An important first step to the statistical analysis of data is to "get to know your data". The following tasks should contribute to this.
(a) To the right of the dataset construct a small table in which the first column lists the Olympic years cited in the dataset. In the adjacent column sum the total of 'points' awarded across all countries in each year. Present this table in your report. [HINT:- Look at help on the SUMIF function.]
(b) Complete the TOTPTS column using the VLOOKUP function on the table created in (a). For each row of the main table evaluate PSHARE as the ratio between POINTS for a country in a year to TOTPTS for all countries in that year.
(c) Repeat this process to evaluate shares of total population and shares of total GDP of competing countries. Prepare a table showing summary statistics of all three shares including correlations between them and use your results to write a summary statement regarding the validity of equation  in the reference.
(d) Take the LN of all three shares for each country in each year and consider whether any of these three variables so transformed might be Normally Distributed.
In the paper, Table 1 presents results for a 'Tobit' model. This involves advanced estimation procedures which are not included in our module. However, we here consider a simpler version of the same idea using a 'Logit' model. In this model the independent variables are the same as in the Tobit but the dependent variable is 'Log-odds ratio'. That is, denoting ait = PSHARE for country i in year t then:-
Log-odds ratio = Yit = Ln(ait /( 1 - ait ))
(a) On a clean sheet construct a table in which the first column contains values for ait in the range [0.1, 0.9] and the second column contains the corresponding values for the log-odds ratio. Convert this table into an XY plot and present the image in your report.

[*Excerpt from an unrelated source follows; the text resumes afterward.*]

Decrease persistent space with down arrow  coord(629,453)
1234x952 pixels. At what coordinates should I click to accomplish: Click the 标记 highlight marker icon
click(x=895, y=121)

Use the image to explain why our dependent variable might be used in this form.
(b) Present a table analogous to Table 1 using this as dependent variable and write a short summary of your table by way of interpretation. The lower section of this table you can replace with statistics from your standard regression outputs which you wish to refer to in your summary. For this question do not use 'year dummies'.

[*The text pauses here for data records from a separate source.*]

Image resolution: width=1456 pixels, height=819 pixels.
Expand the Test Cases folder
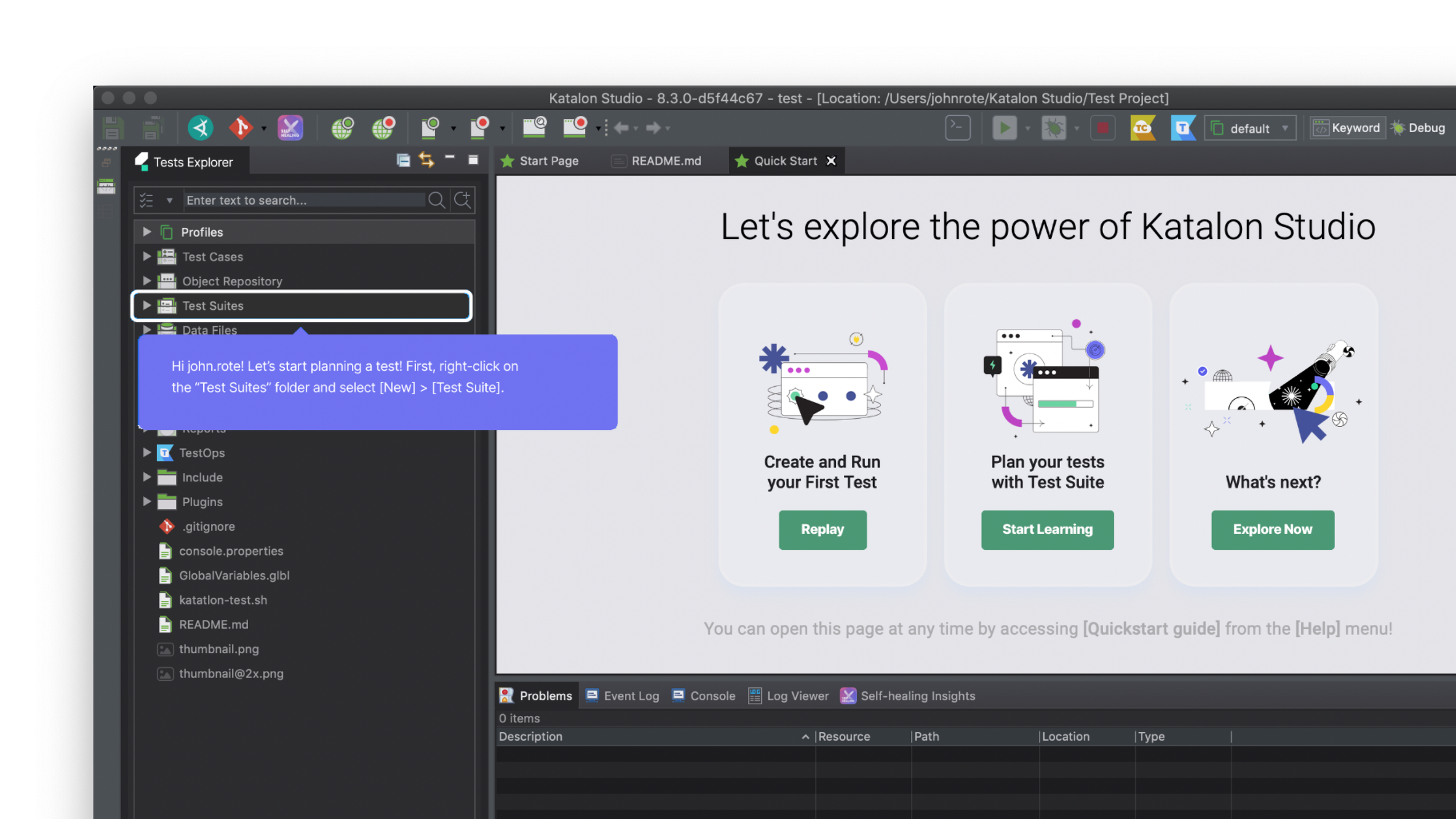point(147,256)
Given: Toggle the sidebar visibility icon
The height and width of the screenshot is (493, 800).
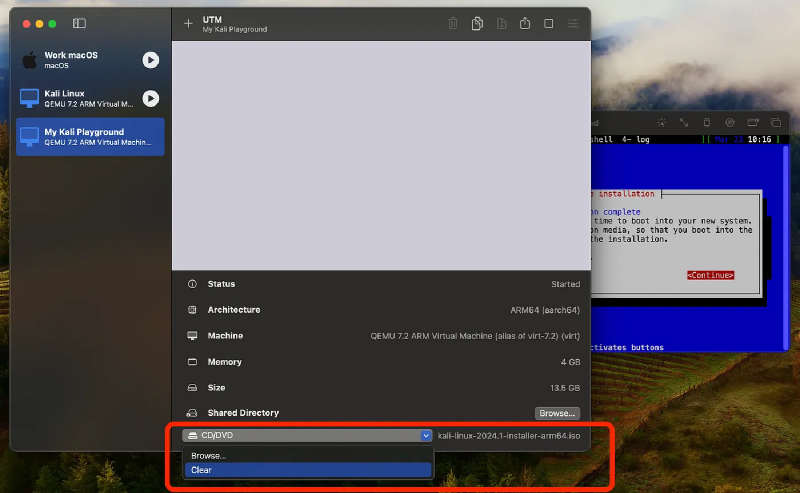Looking at the screenshot, I should (80, 23).
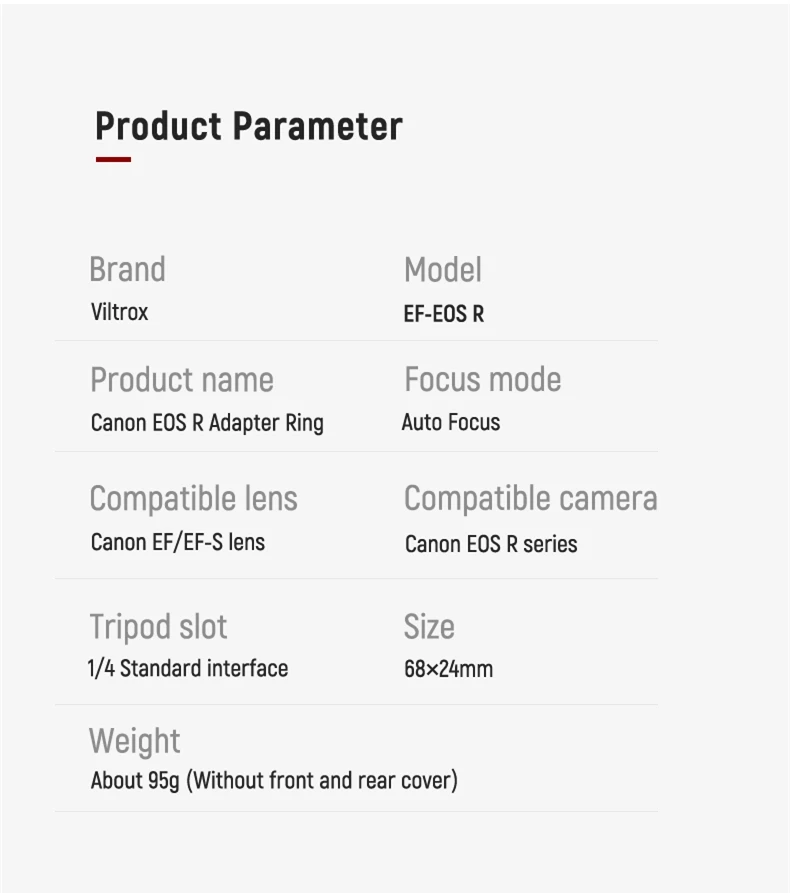This screenshot has width=790, height=893.
Task: Click the Product name label
Action: point(181,380)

(c) Why does the original Table 1 refer to 'year dummies'? Repeat your version of this table as in (a) adding 'year dummies' in the estimation and present a new table, with interpretation in the style of Table 1 [i.e. do not list the year effects that you obtain in the estimation.]
(a) In Table 2 of the article an expanded set of independent variables is listed. Using Model (III) as an example, explain why these variables have been added and express the reason in the form of a statistical null hypothesis that can be tested.
(b) Apply the relevant test for (a) and set out your conclusion regarding this null. [Note:- There is no need to replicate the rest of the table for this question.]
(a) Using our version of the model formulated as (IV) in Table 1 describe how you would investigate whether the countries that are described as 'planned' and 'soviet' have affect the data by inducing heteroskedasticity. [Note:- you do not need to apply a procedure.]
(b) In the same model (IV) of Table 1 reference is made to a test of the null of equality between the two slope coefficients. Apply an F-test of this null.
UK (country code 195) population in 2012 is expected to reach 63million. By 2008 UK's GDP had risen by a third of its 1996 value but is only expected to achieve a further 0.5% per year on average to 2012. What share of the points would you expect UK to obtain in that Olympic year? What factors might affect the reliability of your expectations?